Within the comments section, the responses vary widely. For example, Kevin Schulman, a professor of Medicine at Stanford University, noted that he and his team had published an article in JAMA on July 19, 2021, that reviewed Aduhelm and found that it “is not reasonable and necessary given the clinical evidence and the unfavorable risk-benefit profile.”
However, Ronald Peterson, professor of Neurology at Mayo Clinic, wrote, “As the inaugural chair for six years of the HHS Advisory Council on Research, Care and Services for the U.S. National Plan to address Alzheimer’s Disease, I am keenly aware of the primary goal of the national plan which is to develop therapies for Alzheimer’s Disease by 2025. While aducanumab may not be a cure for the disease, it does offer an opportunity to treat one of the primary defining components of Alzheimer’s disease, amyloid. As such, we need to provide CMS coverage for our patients to assess the clinical efficacy of the drug as outlined in the Plan. The CMS populations needs the opportunity to evaluate a disease-modifying therapy.”

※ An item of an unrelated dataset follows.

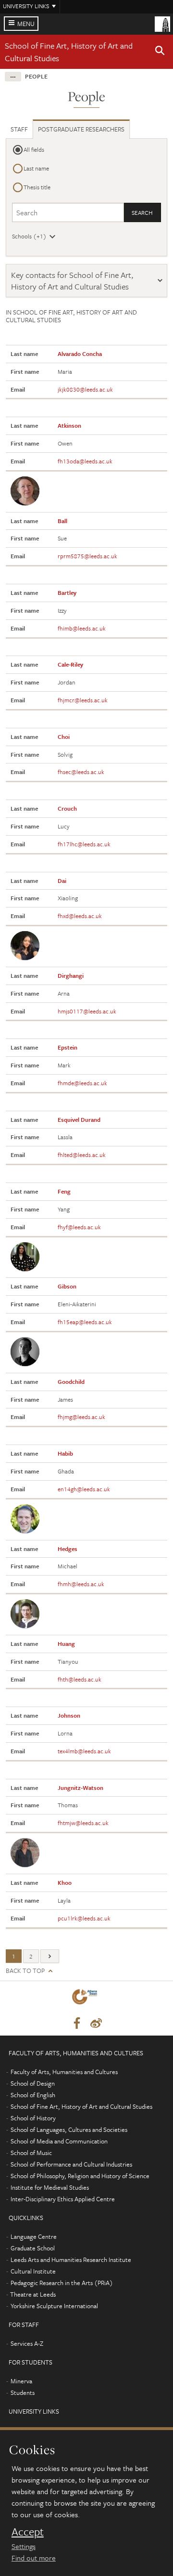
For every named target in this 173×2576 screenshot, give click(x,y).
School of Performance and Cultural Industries (71, 2164)
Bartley (67, 592)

Another twist is that 47 House Republicans signed a letter against the draft coverage determination, arguing that CMS was proposing to restrict access to a drug that has “already been approved by the FDA as safe and effective” and that the agency seemed to be questioning FDA’s “expertise and authority.”
In their own comments, Biogen defended the drug and described a three-pronged plan for generating real-world evidence that would complement instead of duplicate existing clinical trials and address CMS’s remaining issues with the drugs. They included:
#1. “A focused registry, such as the International Collaboration for Real-World Evidence in Alzheimer’s Disease (ICARE AD) to measure real-world outcomes.”
#2. “A novel Alzheimer’s Disease Clinical Data Research Network (CDRN), modelled on approaches from other diseases like MS and oncology to allow for broad data-sharing and comparative analyses.”
#3. “Prospective studies of Medicare claims, to better understand utilization patterns (including demographic and geographic differences).”